**What the task requires:** From the line containing "[home page] (49, 205)" to the last line of the records below, repeat every line exactly and add nothing else.

==*==

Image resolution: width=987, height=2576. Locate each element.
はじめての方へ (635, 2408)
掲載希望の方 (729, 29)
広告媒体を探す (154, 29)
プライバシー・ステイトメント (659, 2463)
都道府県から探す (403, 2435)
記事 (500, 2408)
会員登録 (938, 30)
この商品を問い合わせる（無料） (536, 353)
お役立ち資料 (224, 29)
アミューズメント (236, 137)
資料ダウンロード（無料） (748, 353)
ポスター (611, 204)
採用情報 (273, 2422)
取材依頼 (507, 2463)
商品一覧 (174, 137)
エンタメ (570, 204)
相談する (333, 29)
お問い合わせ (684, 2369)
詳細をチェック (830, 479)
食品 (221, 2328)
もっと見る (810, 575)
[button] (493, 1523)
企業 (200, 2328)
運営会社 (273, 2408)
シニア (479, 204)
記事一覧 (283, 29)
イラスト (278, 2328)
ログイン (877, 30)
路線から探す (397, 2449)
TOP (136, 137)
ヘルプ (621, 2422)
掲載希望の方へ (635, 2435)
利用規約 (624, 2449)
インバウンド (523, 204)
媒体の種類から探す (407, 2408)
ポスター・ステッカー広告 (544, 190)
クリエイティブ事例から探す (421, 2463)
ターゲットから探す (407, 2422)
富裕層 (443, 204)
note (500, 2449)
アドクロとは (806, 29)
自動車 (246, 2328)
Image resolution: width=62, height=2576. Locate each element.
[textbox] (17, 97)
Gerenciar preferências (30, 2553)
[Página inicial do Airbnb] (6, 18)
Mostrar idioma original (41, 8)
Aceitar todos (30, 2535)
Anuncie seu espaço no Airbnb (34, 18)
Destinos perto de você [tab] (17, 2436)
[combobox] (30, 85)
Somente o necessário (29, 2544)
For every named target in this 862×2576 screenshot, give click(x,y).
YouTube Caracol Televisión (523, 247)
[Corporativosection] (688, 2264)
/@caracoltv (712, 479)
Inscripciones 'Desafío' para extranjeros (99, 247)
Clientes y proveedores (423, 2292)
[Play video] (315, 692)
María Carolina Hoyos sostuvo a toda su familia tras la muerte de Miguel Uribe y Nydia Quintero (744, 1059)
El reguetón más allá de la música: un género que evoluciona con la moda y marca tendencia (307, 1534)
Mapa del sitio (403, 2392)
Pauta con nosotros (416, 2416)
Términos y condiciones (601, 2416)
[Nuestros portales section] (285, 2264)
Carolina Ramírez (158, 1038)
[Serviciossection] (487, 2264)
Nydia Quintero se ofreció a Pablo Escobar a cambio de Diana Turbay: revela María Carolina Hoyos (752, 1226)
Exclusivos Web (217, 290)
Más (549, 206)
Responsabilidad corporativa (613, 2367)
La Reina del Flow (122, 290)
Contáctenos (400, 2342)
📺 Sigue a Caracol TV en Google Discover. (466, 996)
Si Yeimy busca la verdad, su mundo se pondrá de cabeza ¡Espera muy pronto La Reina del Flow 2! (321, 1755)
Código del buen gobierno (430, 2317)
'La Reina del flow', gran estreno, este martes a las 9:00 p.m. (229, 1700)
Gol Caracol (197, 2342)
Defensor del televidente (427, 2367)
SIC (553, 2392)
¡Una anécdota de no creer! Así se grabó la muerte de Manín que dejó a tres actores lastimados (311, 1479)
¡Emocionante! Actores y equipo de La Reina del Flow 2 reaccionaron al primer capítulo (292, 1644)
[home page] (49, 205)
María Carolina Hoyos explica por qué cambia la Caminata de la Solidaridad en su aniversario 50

==*==

**Output for this exercise:**
[home page] (49, 205)
María Carolina Hoyos explica por qué cambia la Caminata de la Solidaridad en su aniversario 50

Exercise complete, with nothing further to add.